▶ _EXERCISE GOAL_
Please retype all of the records below word for word, leaving out any pictures.

▶ _DATA SUPPLIED_
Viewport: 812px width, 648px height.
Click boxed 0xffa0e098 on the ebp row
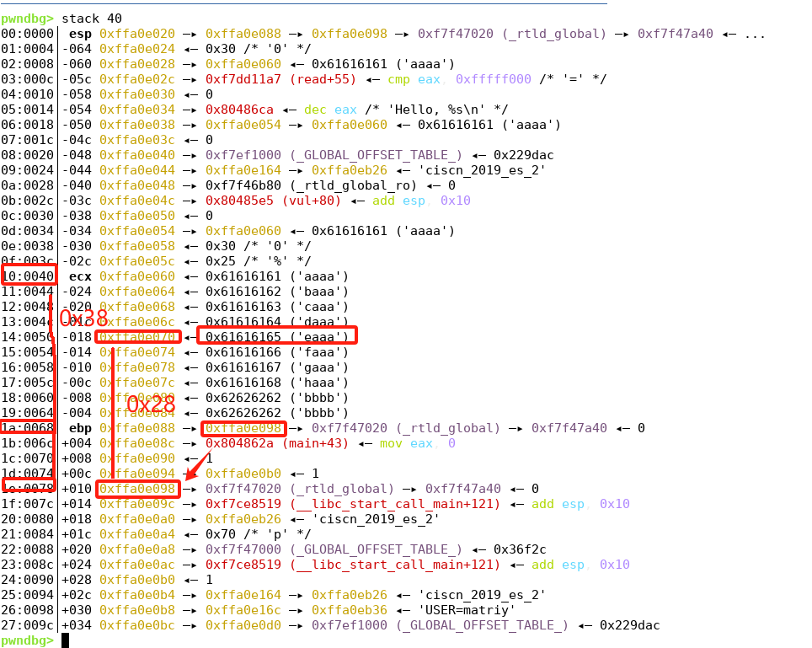244,428
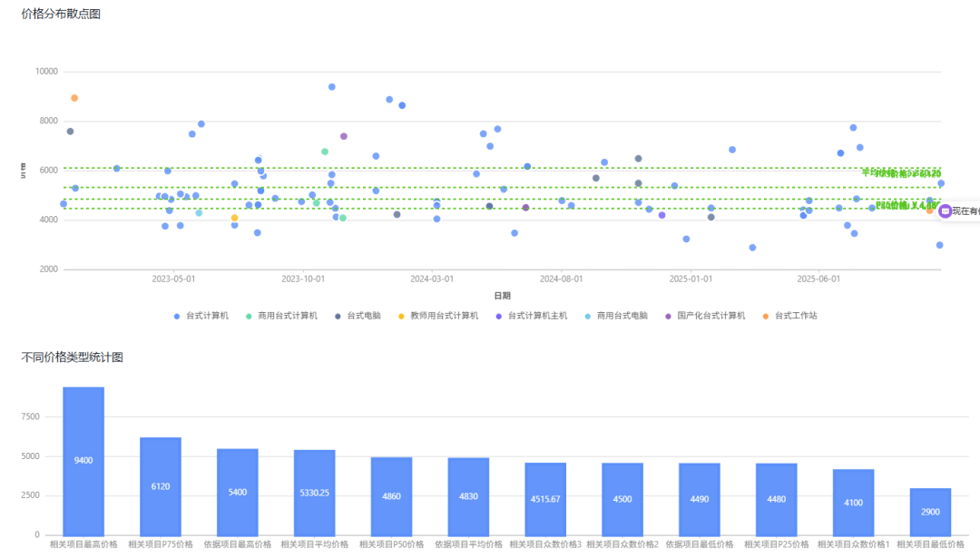Hide the 台式电脑 legend series

[x=357, y=316]
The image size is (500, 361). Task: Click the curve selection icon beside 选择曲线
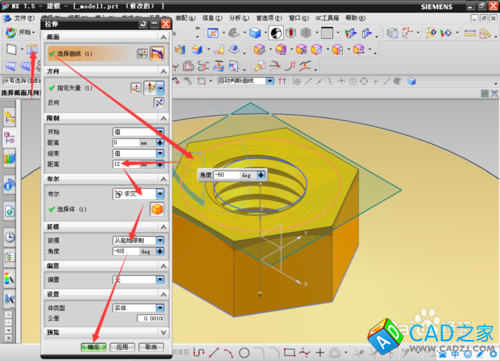tap(157, 54)
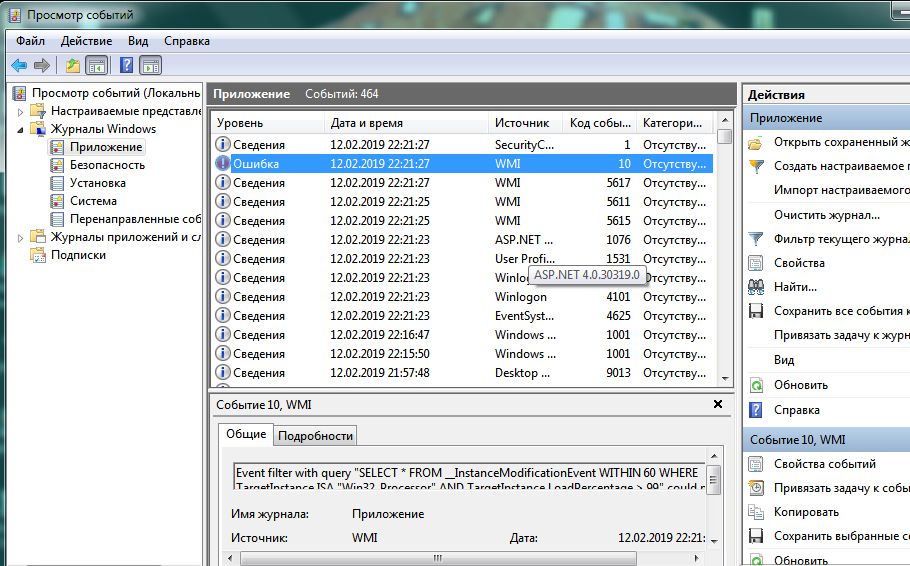Select the red error icon of the Ошибка event
The height and width of the screenshot is (566, 910).
(x=223, y=164)
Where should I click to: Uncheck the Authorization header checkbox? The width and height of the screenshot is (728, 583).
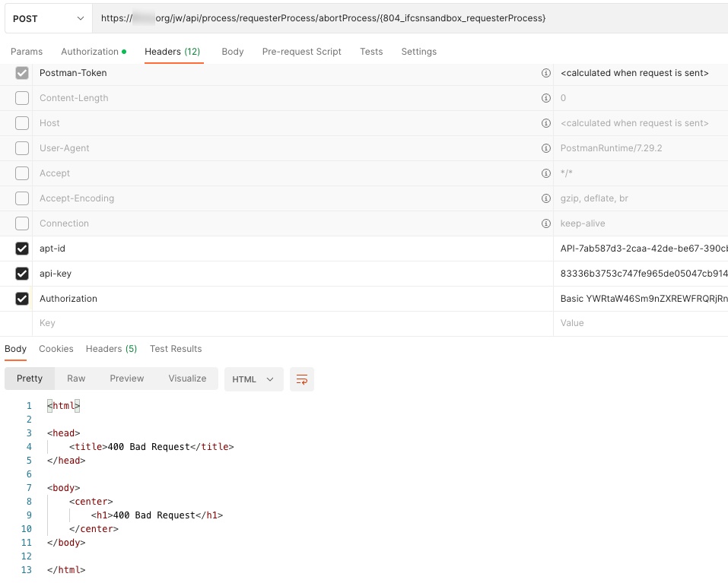point(22,299)
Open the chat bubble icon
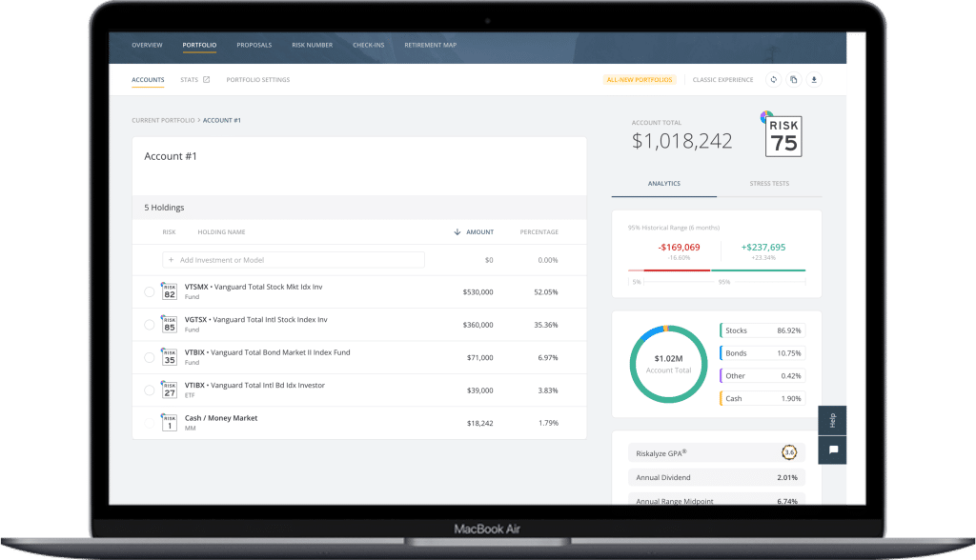 click(x=832, y=450)
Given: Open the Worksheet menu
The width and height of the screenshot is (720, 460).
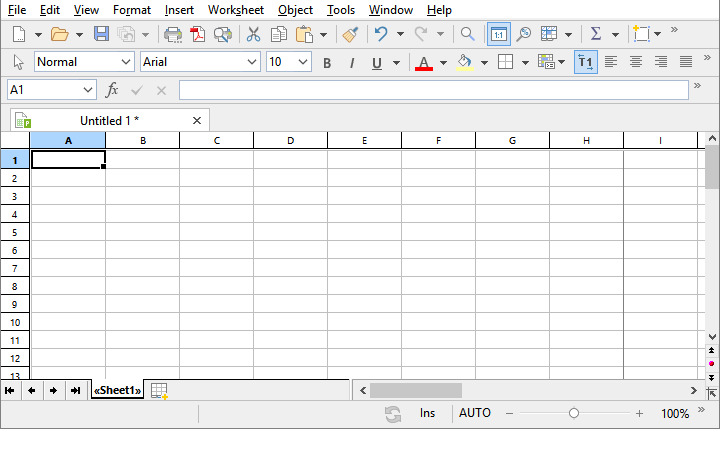Looking at the screenshot, I should point(236,10).
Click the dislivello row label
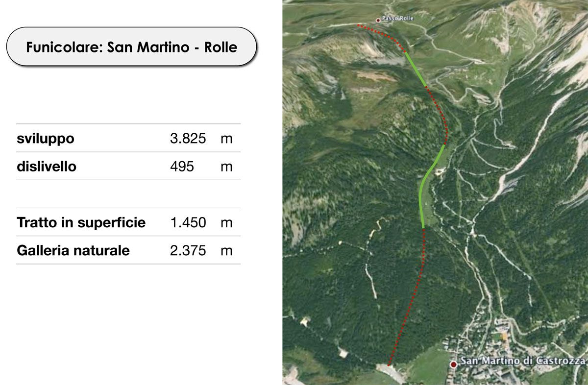Viewport: 588px width, 385px height. tap(47, 167)
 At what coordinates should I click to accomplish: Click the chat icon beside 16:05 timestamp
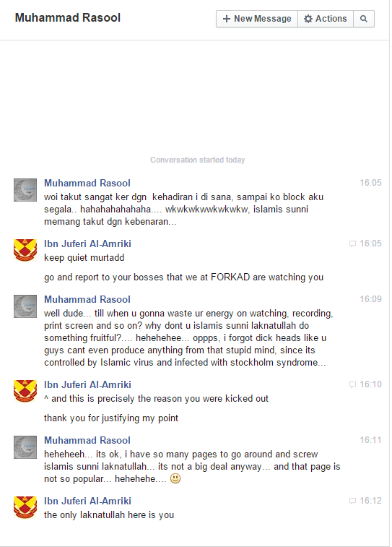[x=352, y=244]
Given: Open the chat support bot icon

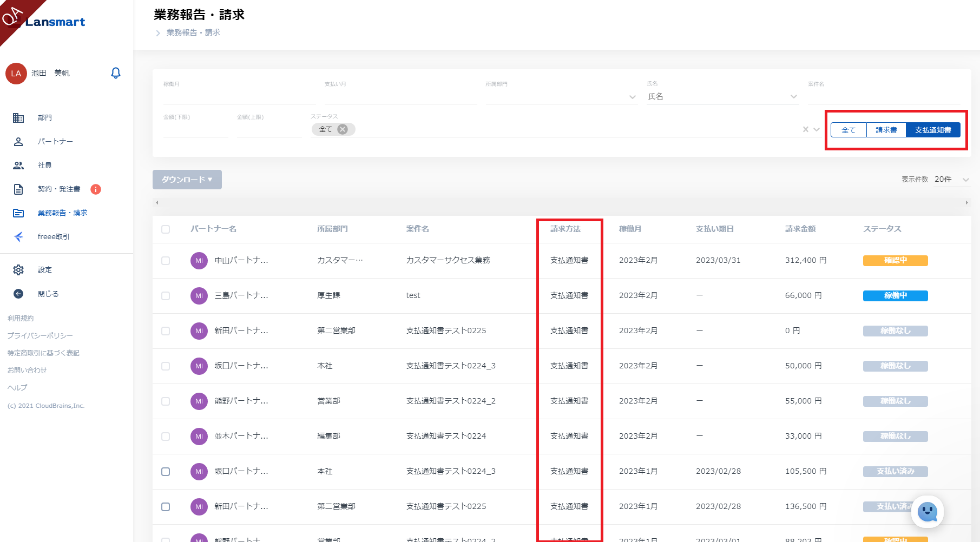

▶ _OUTPUT FOR THIS TASK_
Viewport: 812px width, 648px height.
Click boxed 0xffa0e098 on the ebp row
244,428
Hide the 台式电脑 legend series

[x=357, y=316]
The image size is (500, 361). Task: Click the curve selection icon beside 选择曲线
tap(157, 54)
Select the red error icon of the Ошибка event
The height and width of the screenshot is (566, 910).
(x=223, y=164)
Where should I click to: Uncheck the Authorization header checkbox? The width and height of the screenshot is (728, 583).
point(22,299)
Open the chat bubble icon
 click(x=832, y=450)
Given: Open the Worksheet menu
The width and height of the screenshot is (720, 460).
Looking at the screenshot, I should point(236,10).
Click the dislivello row label
Viewport: 588px width, 385px height. tap(47, 167)
 At what coordinates should I click to accomplish: Click the chat icon beside 16:05 timestamp
[x=352, y=244]
Given: Open the chat support bot icon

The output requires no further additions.